◆ **Exercise aim**
Excluding pictures, retype the line with "This screenshot has" and each line that follows it to the end of the data below, word for word.

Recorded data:
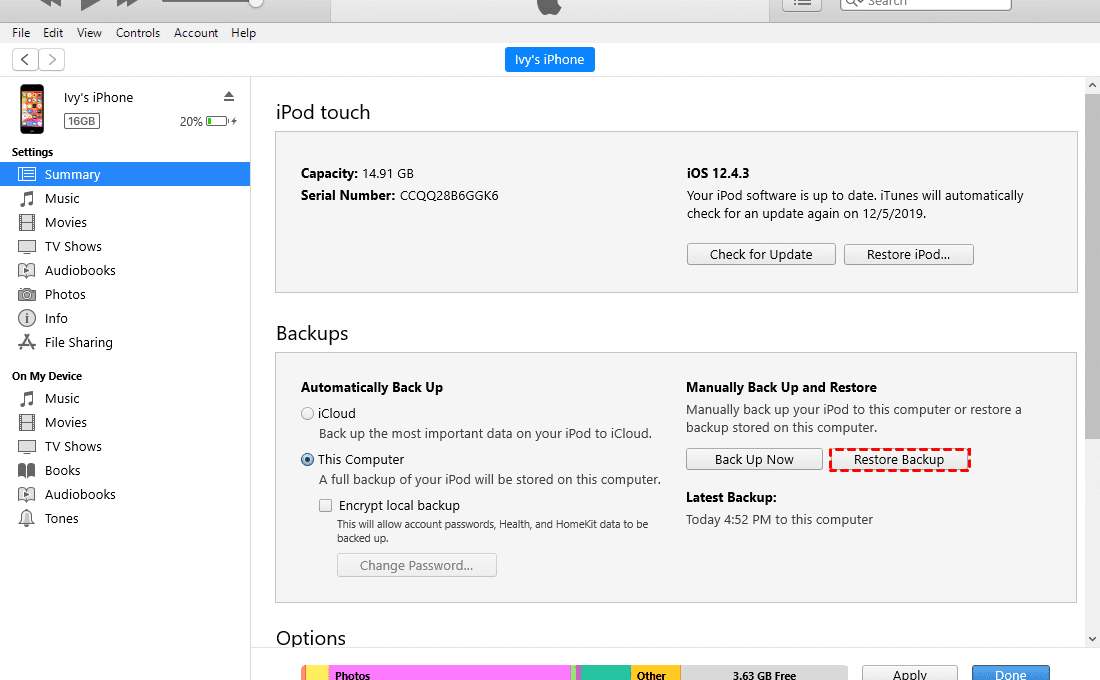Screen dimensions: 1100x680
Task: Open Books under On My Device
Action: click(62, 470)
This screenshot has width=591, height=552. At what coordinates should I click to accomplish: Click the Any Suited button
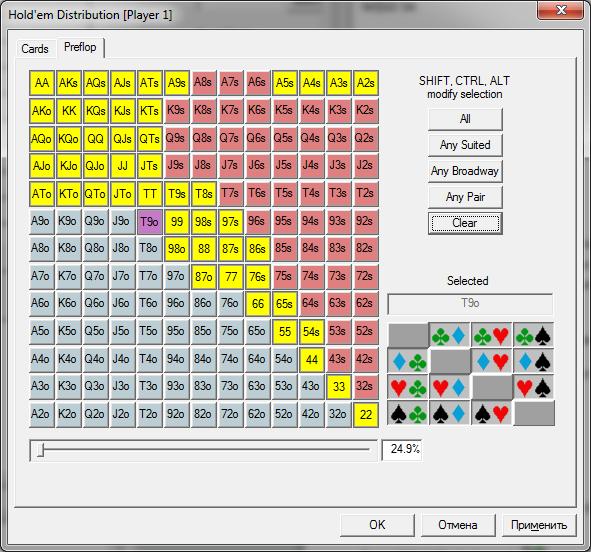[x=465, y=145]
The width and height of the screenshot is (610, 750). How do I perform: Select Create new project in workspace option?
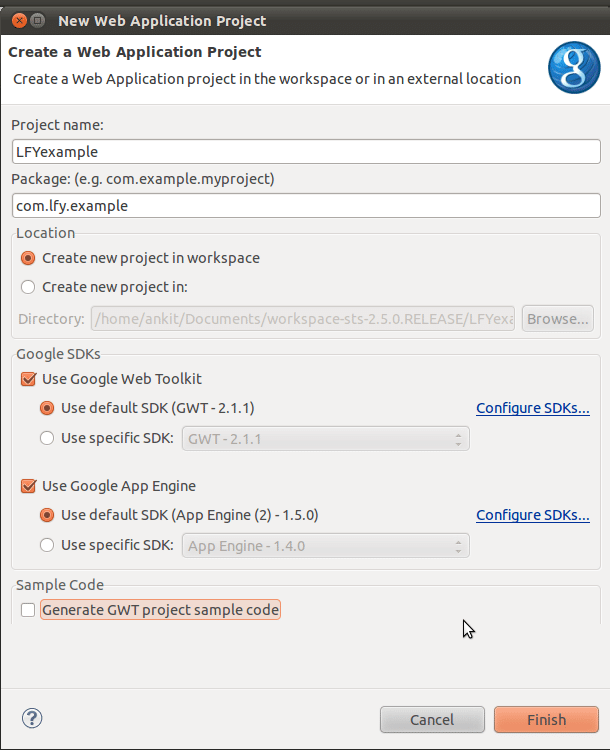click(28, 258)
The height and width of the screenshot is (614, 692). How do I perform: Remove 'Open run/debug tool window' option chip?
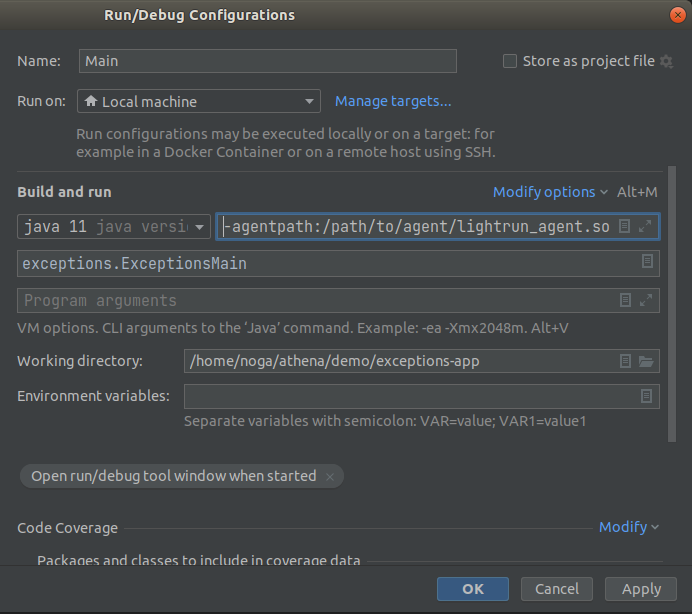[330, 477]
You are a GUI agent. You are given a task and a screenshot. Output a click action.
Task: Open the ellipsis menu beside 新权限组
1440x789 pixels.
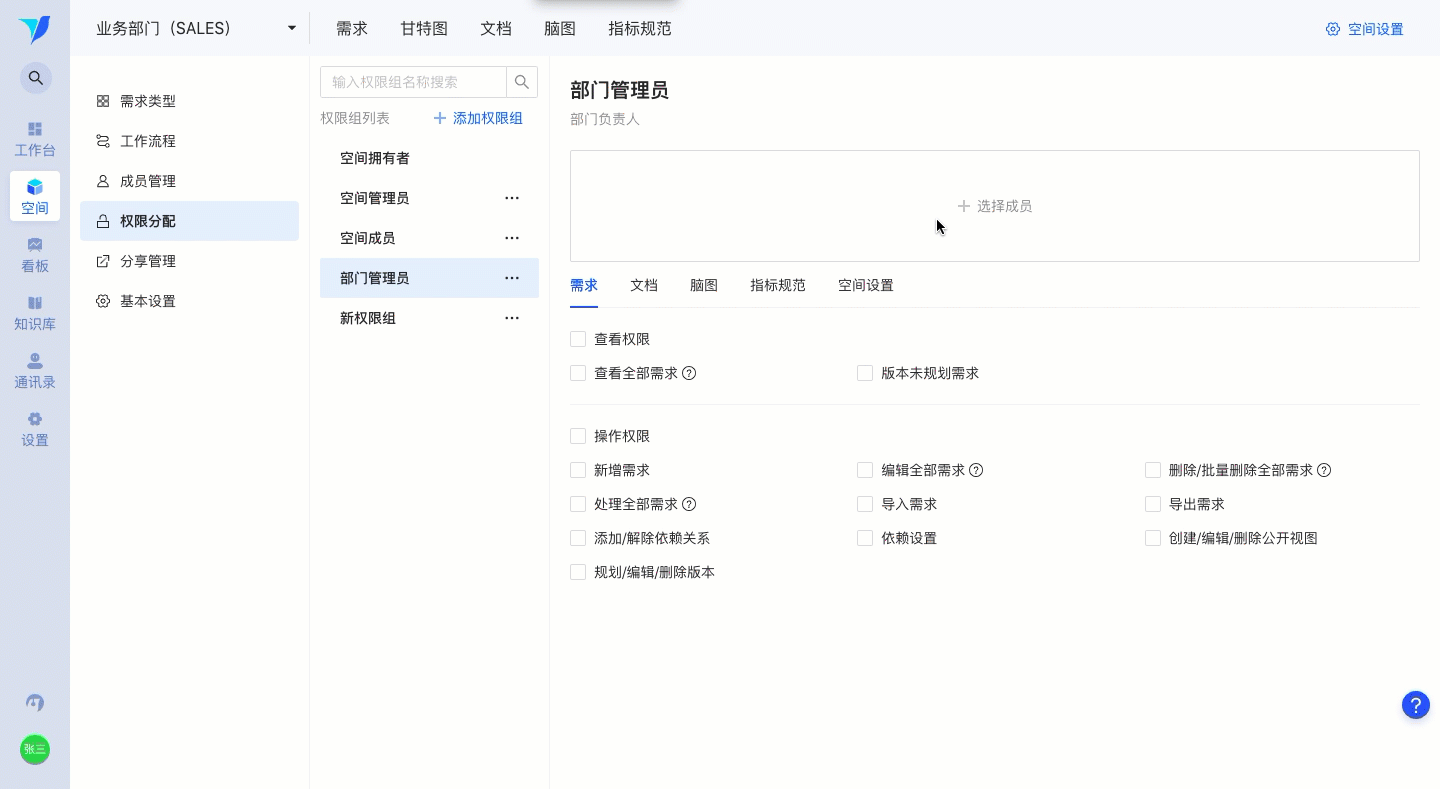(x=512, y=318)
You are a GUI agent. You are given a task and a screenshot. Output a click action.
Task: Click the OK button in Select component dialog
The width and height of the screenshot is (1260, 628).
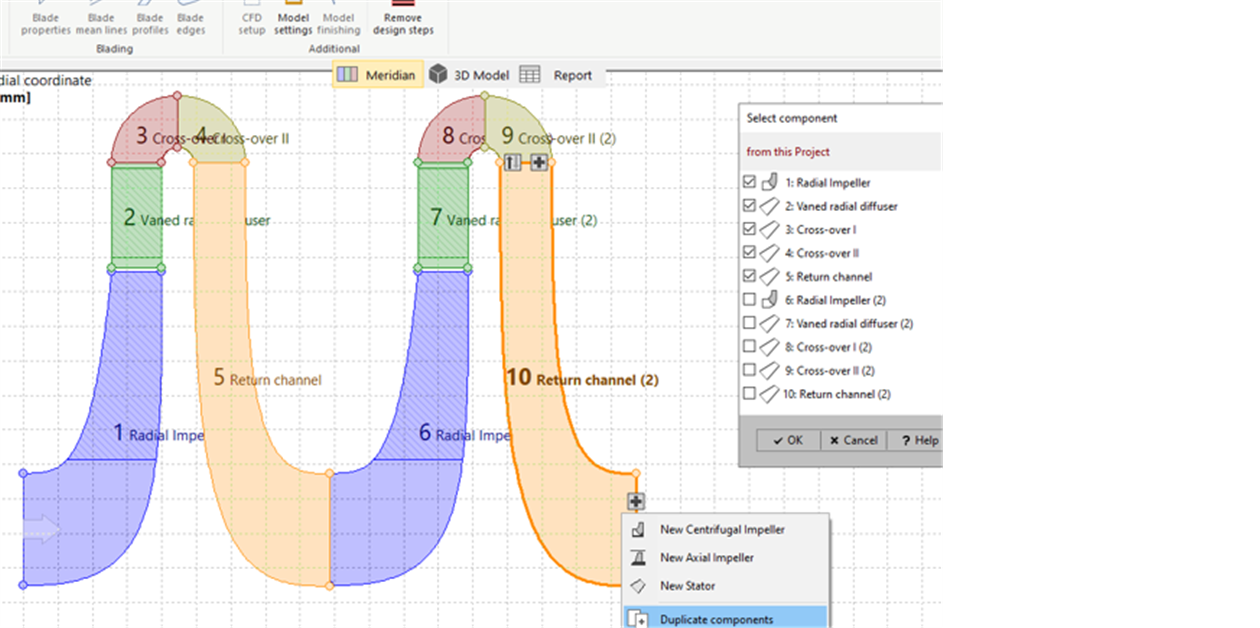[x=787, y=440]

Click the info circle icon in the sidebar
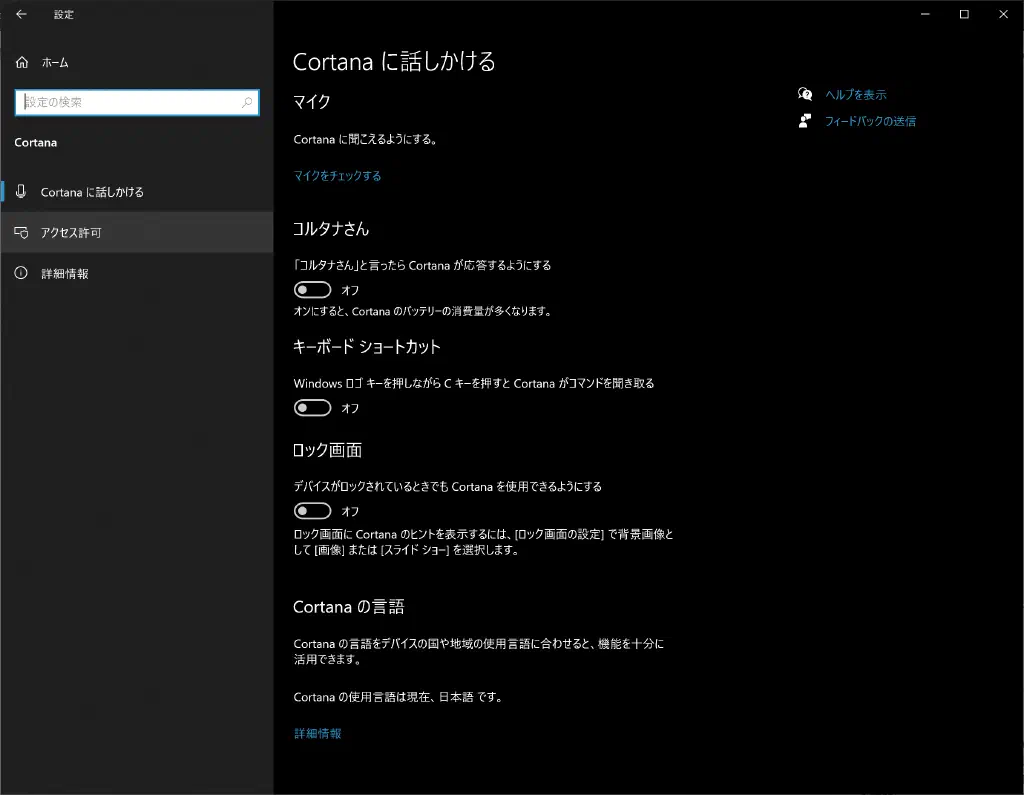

◆ **Output for this exercise**
This screenshot has width=591, height=552. At what coordinates should I click to accomplish: Click the Any Suited button
[x=465, y=145]
The width and height of the screenshot is (610, 750). How do I perform: Select Create new project in workspace option?
click(28, 258)
The height and width of the screenshot is (614, 692). How do I perform: Remove 'Open run/debug tool window' option chip?
[330, 477]
You are a GUI agent. You are given a task and a screenshot. Output a click action.
Task: Open the ellipsis menu beside 新权限组
1440x789 pixels.
(x=512, y=318)
You are a GUI agent. You are given a task and a screenshot. Output a click action.
Task: Click the OK button in Select component dialog
The width and height of the screenshot is (1260, 628).
[x=787, y=440]

Click the info circle icon in the sidebar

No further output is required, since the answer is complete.